Mantan Bupati Samosir itu juga mengingatkan seluruh peserta agar menjunjung tinggi sportivitas dan disiplin selama kompetisi berlangsung.
“Bermainlah dengan sportif, patuhi aturan permainan, dan tunjukkan disiplin yang baik. Itu modal utama seorang atlet,” katanya.
Tuan Rumah dan Target Kompetisi
Sebelumnya, Rapidin menjelaskan bahwa Kabupaten Serdang Bedagai dipercaya menjadi tuan rumah Liga Kampung Soekarno Cup U-17 Sumatera Utara 2026 yang diikuti delapan tim dari berbagai daerah.
Menurut dia, ajang tersebut bukan hanya menjadi arena persaingan, tetapi juga kesempatan bagi Sumatera Utara untuk menyiapkan wakil terbaik menghadapi kompetisi nasional.
“Target kita tentu menjadi juara di tingkat nasional. Karena itu seluruh peserta harus tampil maksimal dan menunjukkan kemampuan terbaiknya,” ujarnya.
Bupati Serdang Bedagai Darma Wijaya menyambut baik kepercayaan yang diberikan kepada daerahnya sebagai tuan rumah pelaksanaan turnamen. Ia menilai penyelenggaraan Soekarno Cup U-17 menjadi momentum penting bagi pembinaan sepak bola usia muda di Sumatera Utara.

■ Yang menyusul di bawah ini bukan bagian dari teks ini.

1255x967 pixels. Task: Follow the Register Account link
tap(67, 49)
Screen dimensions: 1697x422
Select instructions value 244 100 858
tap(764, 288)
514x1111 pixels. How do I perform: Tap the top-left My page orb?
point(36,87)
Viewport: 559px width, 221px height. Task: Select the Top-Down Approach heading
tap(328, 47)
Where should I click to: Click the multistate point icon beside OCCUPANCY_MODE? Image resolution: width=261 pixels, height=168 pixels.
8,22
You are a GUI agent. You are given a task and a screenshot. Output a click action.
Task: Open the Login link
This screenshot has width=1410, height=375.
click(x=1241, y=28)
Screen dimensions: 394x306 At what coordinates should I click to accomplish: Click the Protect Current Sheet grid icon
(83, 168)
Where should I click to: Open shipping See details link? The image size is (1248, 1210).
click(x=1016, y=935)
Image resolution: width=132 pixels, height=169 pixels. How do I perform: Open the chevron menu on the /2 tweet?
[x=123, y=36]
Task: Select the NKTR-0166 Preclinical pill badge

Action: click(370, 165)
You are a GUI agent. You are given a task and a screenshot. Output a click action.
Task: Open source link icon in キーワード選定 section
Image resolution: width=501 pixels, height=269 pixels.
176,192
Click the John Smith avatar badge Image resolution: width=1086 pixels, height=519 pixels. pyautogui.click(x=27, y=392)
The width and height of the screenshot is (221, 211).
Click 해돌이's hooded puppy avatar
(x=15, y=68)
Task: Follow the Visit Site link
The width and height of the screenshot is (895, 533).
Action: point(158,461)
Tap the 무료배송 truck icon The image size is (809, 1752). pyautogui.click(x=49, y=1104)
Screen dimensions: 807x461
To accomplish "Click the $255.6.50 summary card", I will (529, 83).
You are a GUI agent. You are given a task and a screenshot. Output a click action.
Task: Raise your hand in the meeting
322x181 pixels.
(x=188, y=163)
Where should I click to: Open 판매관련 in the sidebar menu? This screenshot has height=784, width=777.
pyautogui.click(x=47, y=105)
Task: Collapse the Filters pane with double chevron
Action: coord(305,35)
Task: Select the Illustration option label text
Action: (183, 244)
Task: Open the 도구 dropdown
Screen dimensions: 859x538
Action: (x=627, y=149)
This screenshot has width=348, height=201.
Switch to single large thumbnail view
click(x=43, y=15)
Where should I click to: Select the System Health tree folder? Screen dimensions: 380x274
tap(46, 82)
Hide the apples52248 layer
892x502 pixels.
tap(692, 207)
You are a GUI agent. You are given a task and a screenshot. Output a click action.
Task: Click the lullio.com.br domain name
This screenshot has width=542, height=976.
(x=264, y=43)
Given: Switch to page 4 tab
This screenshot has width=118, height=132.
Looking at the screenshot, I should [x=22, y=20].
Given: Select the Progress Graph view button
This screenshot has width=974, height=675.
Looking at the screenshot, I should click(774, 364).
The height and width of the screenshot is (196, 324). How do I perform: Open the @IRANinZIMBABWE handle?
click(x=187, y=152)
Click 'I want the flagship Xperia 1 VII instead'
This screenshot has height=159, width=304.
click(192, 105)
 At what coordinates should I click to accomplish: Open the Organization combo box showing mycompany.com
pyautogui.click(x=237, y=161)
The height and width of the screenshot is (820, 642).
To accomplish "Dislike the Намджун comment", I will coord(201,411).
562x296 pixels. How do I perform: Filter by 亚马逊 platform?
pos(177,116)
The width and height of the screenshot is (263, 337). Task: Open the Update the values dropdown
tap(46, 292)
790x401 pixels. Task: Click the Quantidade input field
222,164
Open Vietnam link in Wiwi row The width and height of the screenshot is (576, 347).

Menurut Darma, kehadiran turnamen tersebut menunjukkan bahwa pembinaan olahraga tidak hanya berlangsung di kota-kota besar, tetapi juga dapat tumbuh dari daerah dan kampung-kampung yang memiliki banyak talenta muda.
“Kami bangga mendapat kepercayaan sebagai tuan rumah. Ini menjadi kesempatan untuk menunjukkan bahwa Sergai siap mendukung lahirnya pemain-pemain muda berprestasi,” ujarnya.
Ia berharap seluruh rangkaian pertandingan berlangsung aman, tertib, dan mampu menghasilkan pemain-pemain potensial yang dapat mengharumkan nama Sumatera Utara.
“Semoga turnamen ini berjalan sukses dan melahirkan atlet-atlet muda terbaik yang nantinya dapat membawa nama baik Sumatera Utara di tingkat nasional,” kata Darma.
Peserta dan Jadwal Kompetisi
Ketua Panitia Soekarno Cup U-17 Sumatera Utara 2026 Darma Sutra menjelaskan, sebanyak delapan tim ambil bagian dalam kompetisi tersebut. Peserta berasal dari Kabupaten Serdang Bedagai, Kota Tebing Tinggi, Kabupaten Batu Bara, Kabupaten Langkat, Kota Binjai, Kota Medan, Kabupaten Deli Serdang, dan Kabupaten Tapanuli Utara.
Turnamen berlangsung mulai 1 hingga 10 Juni 2026 di Lapangan PT Fajar Agung, Desa Bengabing. Dari lapangan sederhana di kawasan perkebunan itu, para pemain muda Sumatera Utara kini memulai langkah untuk mengejar mimpi yang lebih besar, mengenakan seragam daerah di tingkat nasional, bahkan suatu hari membela Indonesia di panggung dunia.